I have a surge protector on my new TV but the outlet is not grounded it just has the two wires... What risk am i taking?

It is totally different, apples and oranges. The only relationship is that some parts of SOME surge protectors utilize the ground wire to do their job of protecting your equipment.

A cheapie surge protector might have only one working part inside it. I have seen many of those. A good one with have several working parts in them. Some of those need the ground to do their job.

It depends on how the surge protector is made. Actually in the really cheap ones it might not make much difference. That is partly because some of them have so few parts that they don't really do hardly anything.

On the really good ones, they will not be as effective as they could be, but they will do some protection. You are a lot better off with a grounded outlet. It provides more protection for surges and for more typical electrical problems.

If you don't have a grounded outlet, you can run a ground wire from your breaker box to your outlets and ground them that way. If isn't pretty, but it does work as well as the proper way.

A surge protector will only protect you against certain maximum surge voltages. Over that and they don't work. Fortunately, most surges are in the range that they can help. NOTHING can stop a direct, or nearly direct lighting strike, so that is not really what you are going for.

The better ones also help with other types of electrical interference that you might encounter. Personally, I use good ones on all my expensive stuff. Anything that costs less than $40 or so is junk in my opinion. Some of the ones in that range are also, but they are grossly overpriced junk.

Tripplite and APC are good brands. I'm not too keen on Belkin, especially their inexpensive ones. Can't think of other good brands, but there are a lot of bad ones out there.

An almost unknown fact is that the active part of a surge supressor often self destructs when it does its job. A really good surge will destroy it. Kind of like the collapsable bumper of a car. It absorbs the shock so the rest of the car doesn't have to. You can replace the bumper, i.e. surge protector much cheaper than the whole car.

Unfortunately, most surge protectors do not indicate when that active part(s) have self destructed. Makes it hard to know when to replace them. Some of the really good units have a light to tell you this. Don't confuse this with other indicator lights on the cheapie units though.

A surge protector is absolutely NOT a ground fault interruptor. They are as different as night and day. You cannot make the blanket statement that a surge protector without a ground is worthless. You can say that it is not able to do all it's job, but some can do a partial job with no ground. If the MOV is between hot and neutral, it will work on hot to neutral surges. This is more complicated than plain electrical theory because it involves electronics theory. They are similar in some cases, but not all.
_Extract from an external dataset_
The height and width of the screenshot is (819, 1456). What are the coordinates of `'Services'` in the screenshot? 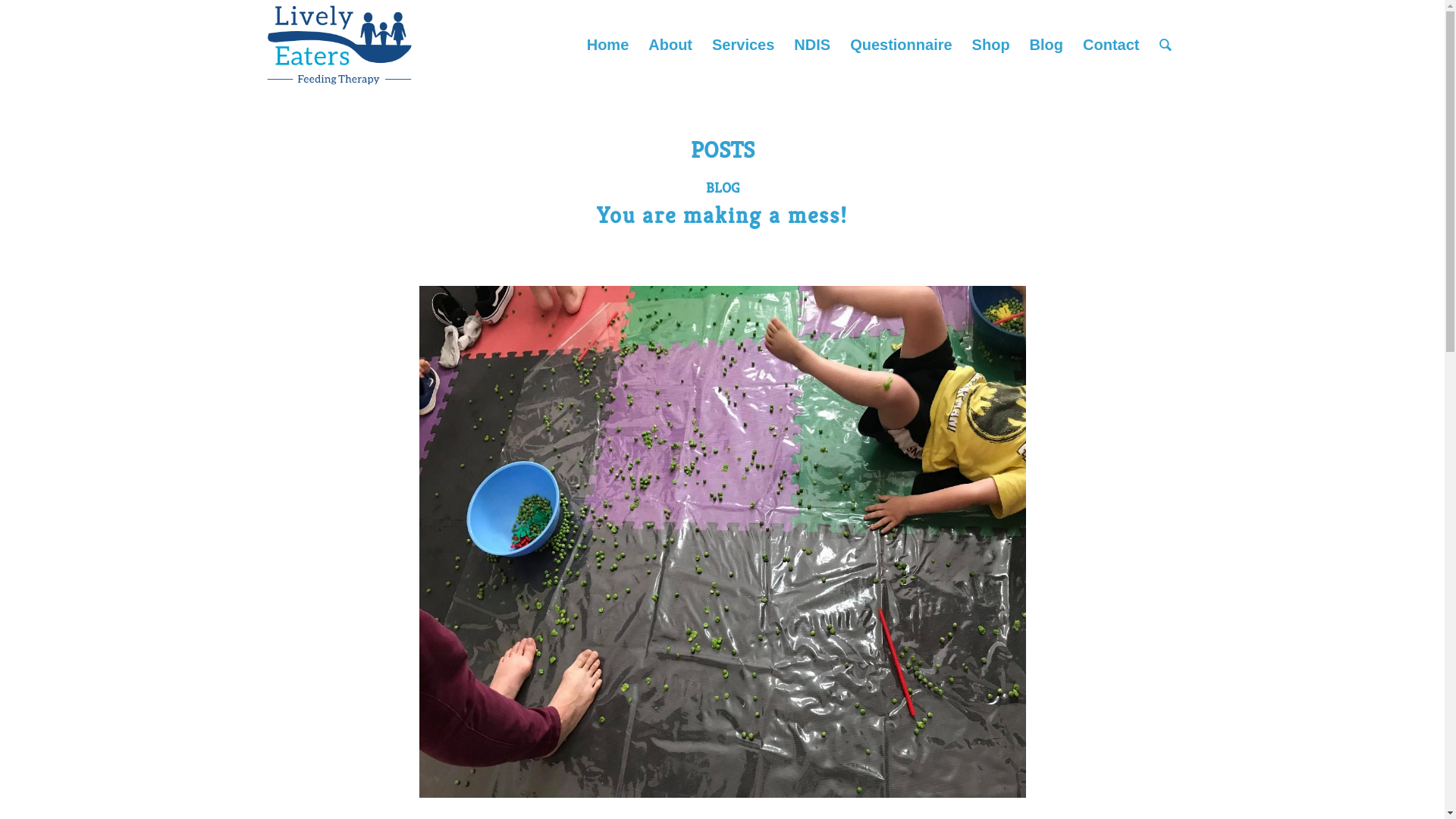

Non grounded outlets are dangerous because they do not leave a place for electrical surges to go. The surge protector will protect your TV from the surge (maybe, not all work that well) but a lack of proper grounding may cause an arc to jump to something less resistant, like water pipe.

More or less you will be safe as long as there isn't a lightning strike close to your home. I think it's better to be safe than sorry.

You're spinning your wheels!!! A surge protector is a ground fault interrupter device,and it will do absolutely NO GOOD,without the third(ground)wire.